It's worth noting that this landlord has been sued multiple times for similar issues, is on a first name basis with the police chief and every single officer for being a trouble maker, and makes a constant habbit out of doing things the wrong way.

I would estimate the possibility that he had an actual legal auction that was advertised correctly at about 2%. Probably less. To say this man is ignorant would be a massive compliment.
 


justalayman

Senior Member
I’m not going in circles. I’m responding to your incorrect statements although I did add a bit of advice suggesting you don’t piss off a judge before you even see one.

You do what you want. I saw nothing obligating you to make a demand for payment of your property. That means you can skip right to filing suit.
Of course if the landlord has complied with the requirements of the law and shows there was much less than the $6000 realized, well, that’s all you get.
 

HRZ

Senior Member
You are looking for answers as you think they should be--go back an read the law line by line for example prior notice :
(3) Prior to storing, selling or disposing of the tenant’s personal property under this section, the landlord must give a written notice to the tenant that must be:
(a) Personally delivered to the tenant; or
(b) Sent by first class mail addressed and mailed to the tenant at:
(A) The premises;
(B) Any post-office box held by the tenant and actually known to the landlord; and
(C) The most recent forwarding address if provided by the tenant or actually known to the landlord.
Which is likely the LL go right., then go down to section on contents ..did he get all the provisions right?

I don't know if auction value is depreciated value, but if replacement cost of X is $600 I d not jump to a lower valuation absent relevant facts of what counts.

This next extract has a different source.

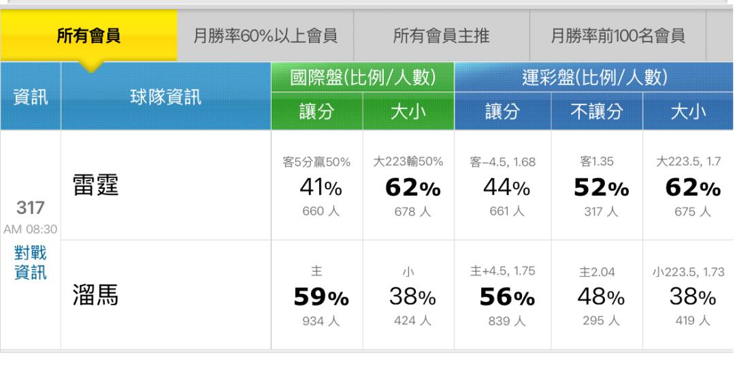The image size is (735, 368).
Task: Open the 對戰資訊 link
Action: tap(31, 262)
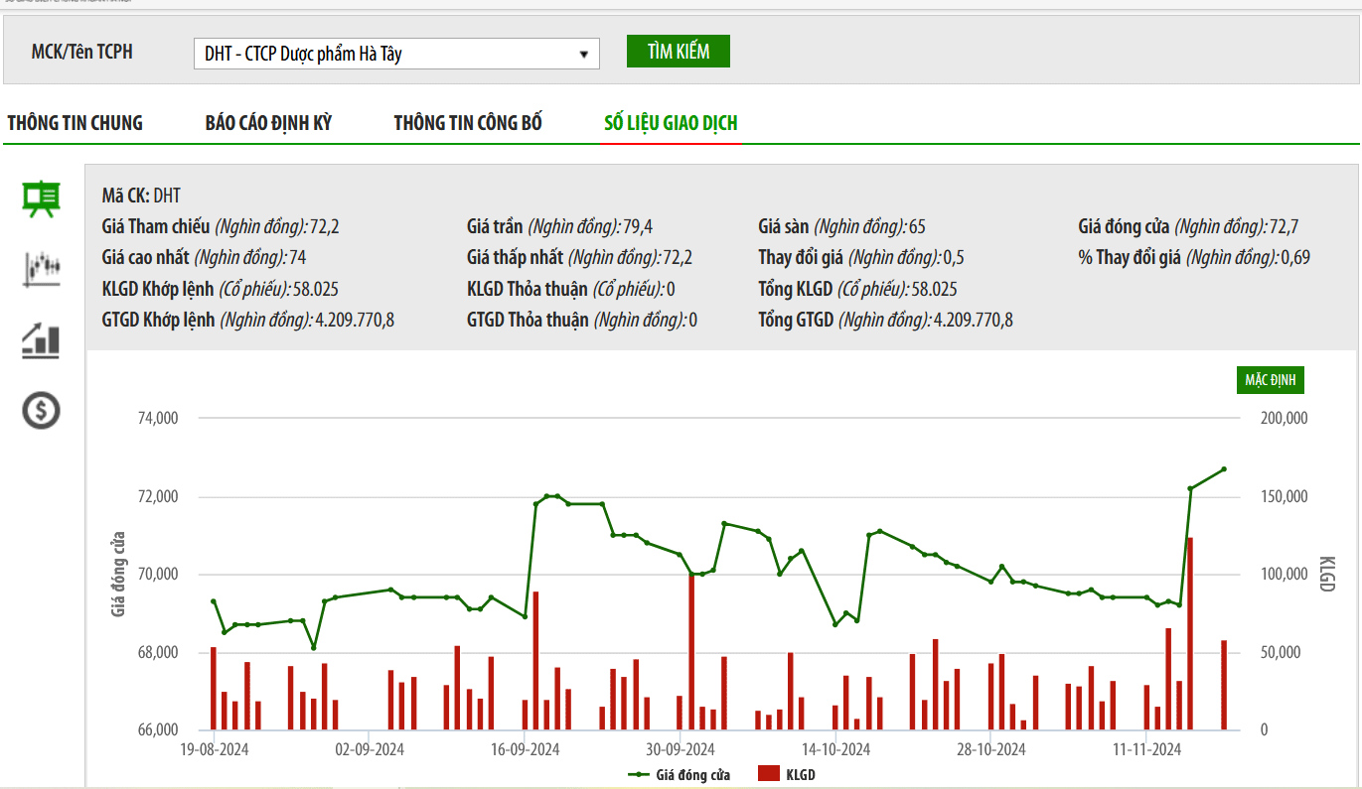Select the SỐ LIỆU GIAO DỊCH tab

coord(671,123)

There seems to be some wiggle room in law for holder to dispose of obvious junk --unwise for a LL to push that to extremes but hey I wasn't there and you didn't follow up.

To me, you credibility is badly hurt by lack of prompt follow up , efforts, requests, demands or whatever ..and I'd patch that as best I could tomorrow .
 

Vance357

Junior Member
I’m not going in circles. I’m responding to your incorrect statements although I did add a bit of advice suggesting you don’t piss off a judge before you even see one.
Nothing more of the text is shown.